** RECORDS SUPPLIED follows **

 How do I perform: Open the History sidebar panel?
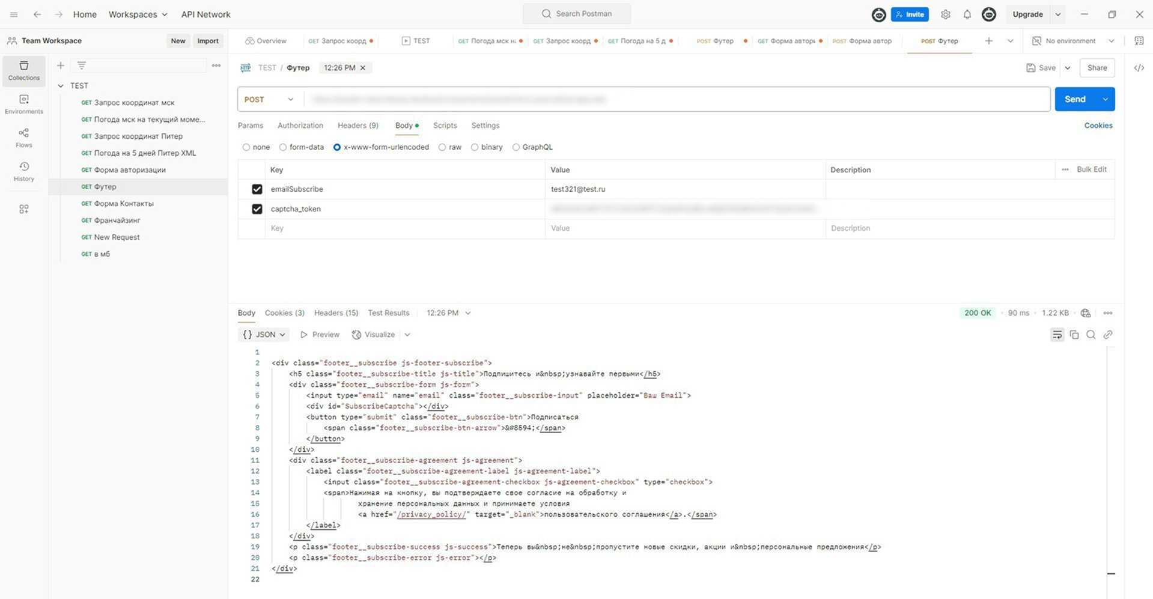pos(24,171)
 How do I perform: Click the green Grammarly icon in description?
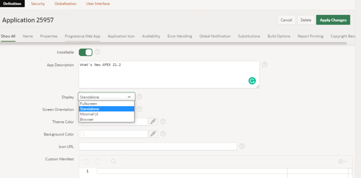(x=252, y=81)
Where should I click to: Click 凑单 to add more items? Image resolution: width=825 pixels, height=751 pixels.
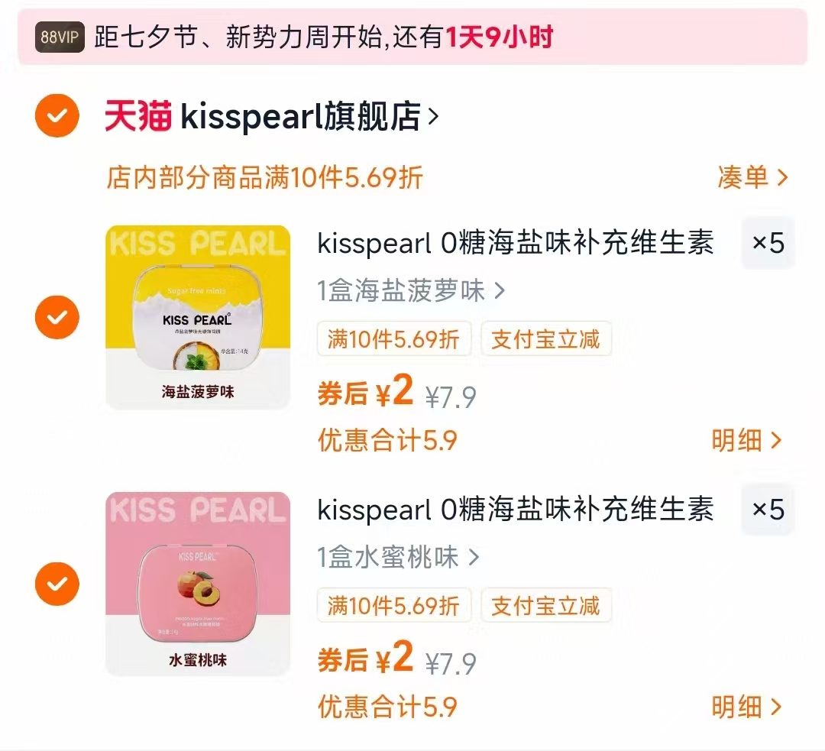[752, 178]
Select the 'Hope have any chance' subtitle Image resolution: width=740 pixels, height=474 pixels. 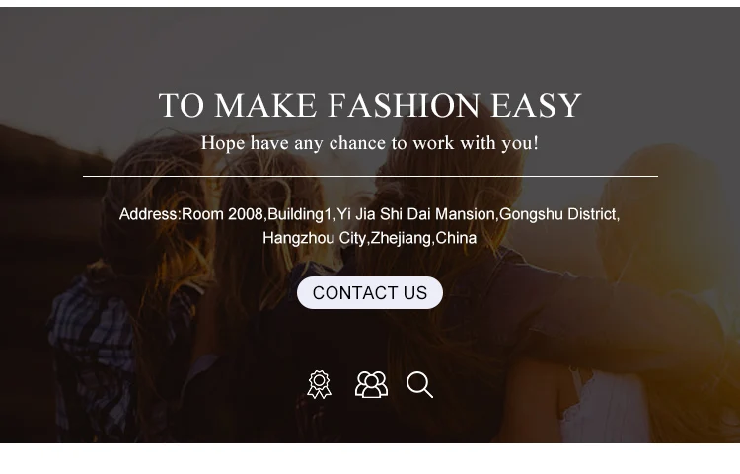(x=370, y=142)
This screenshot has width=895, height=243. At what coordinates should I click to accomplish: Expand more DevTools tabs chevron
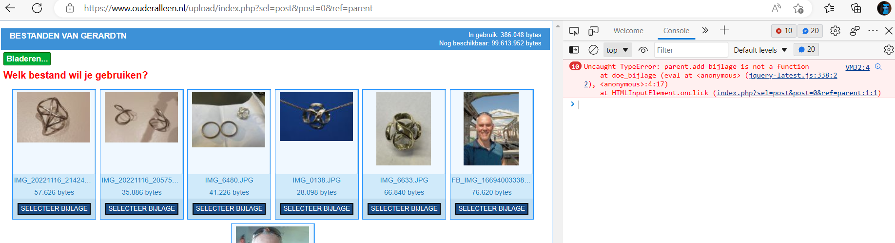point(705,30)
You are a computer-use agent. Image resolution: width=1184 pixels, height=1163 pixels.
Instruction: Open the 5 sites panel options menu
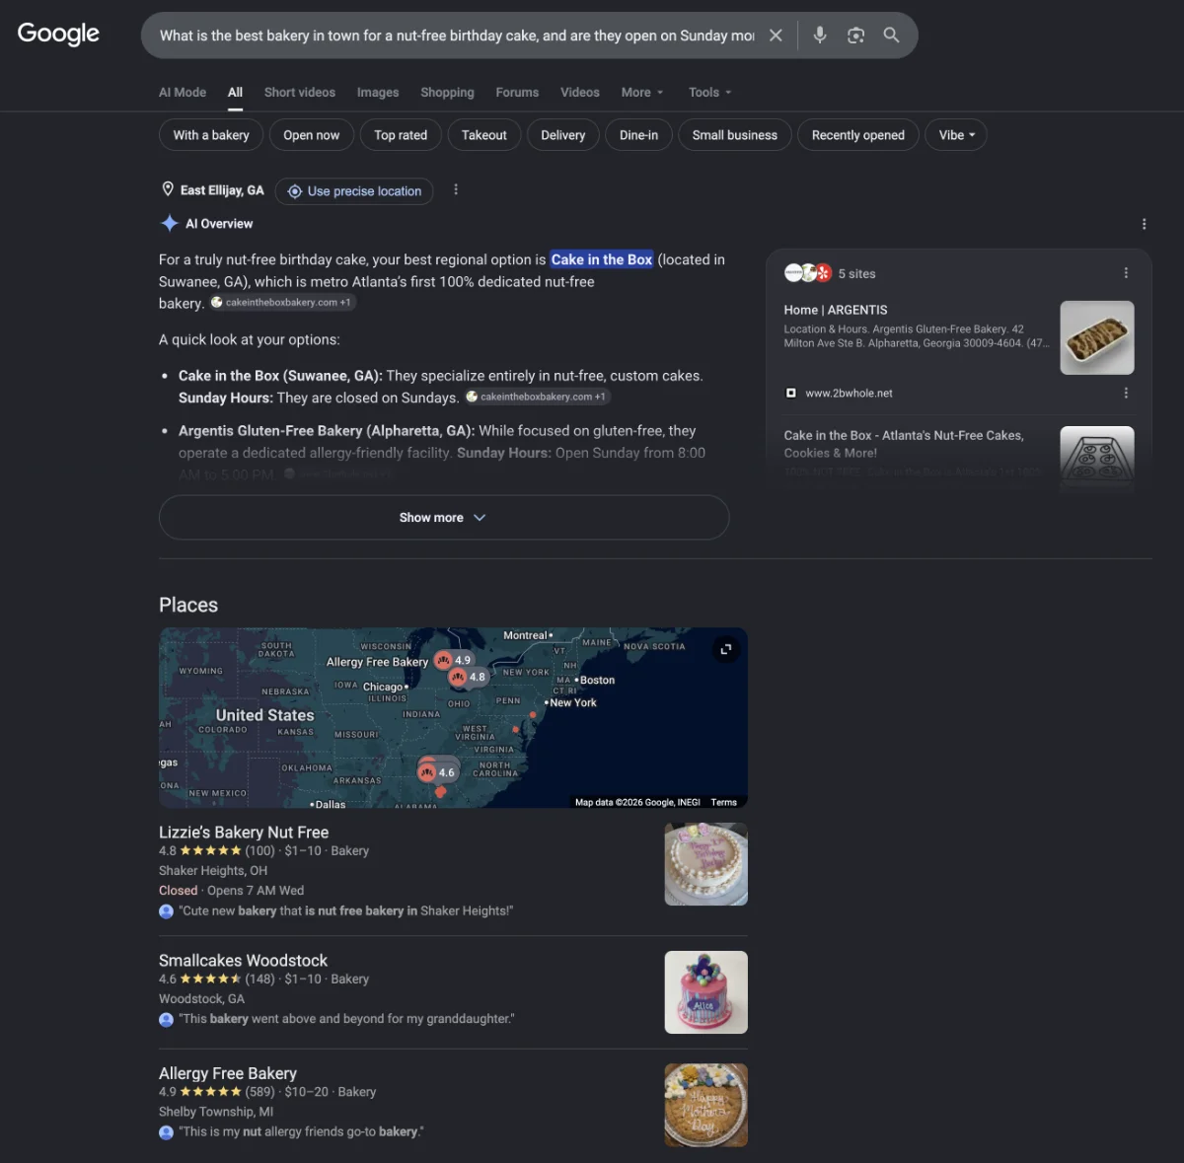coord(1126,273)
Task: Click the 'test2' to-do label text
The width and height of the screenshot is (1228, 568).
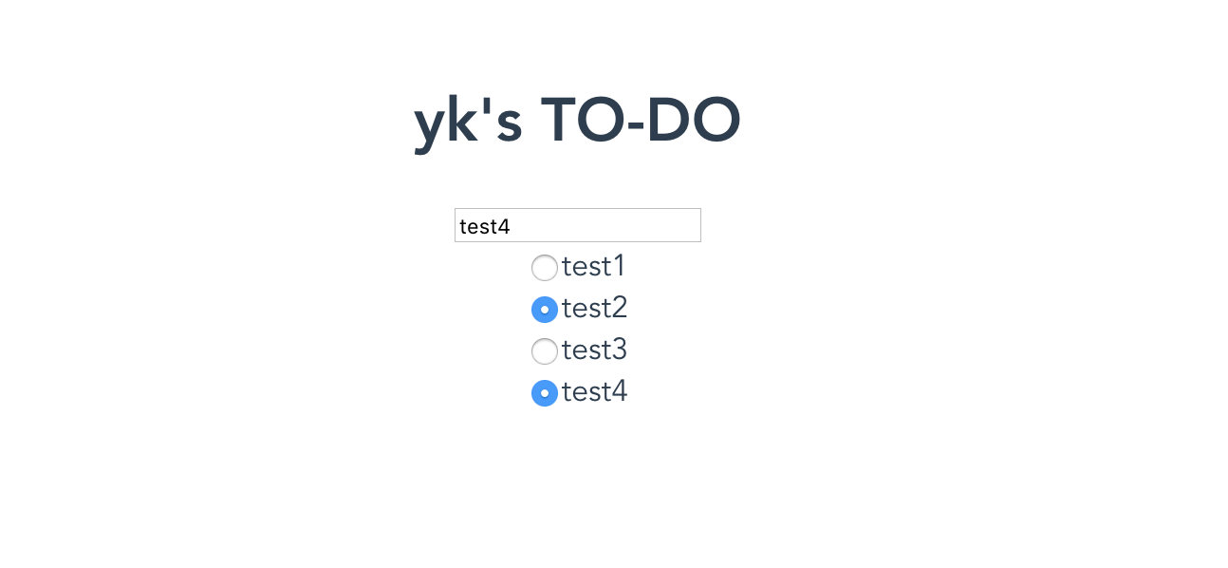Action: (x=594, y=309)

** End of RECORDS SUPPLIED **

### WHAT IS EXPECTED:
What lines above run from the one with "This screenshot has" to the one with "You are a computer-use"? Give them again exactly, ends included, and leave the pictures out.

### EXERCISE ANSWER:
This screenshot has width=895, height=243. At what coordinates should I click to accomplish: Expand more DevTools tabs chevron
point(705,30)
You are a computer-use agent. Image resolution: width=1184 pixels, height=1163 pixels.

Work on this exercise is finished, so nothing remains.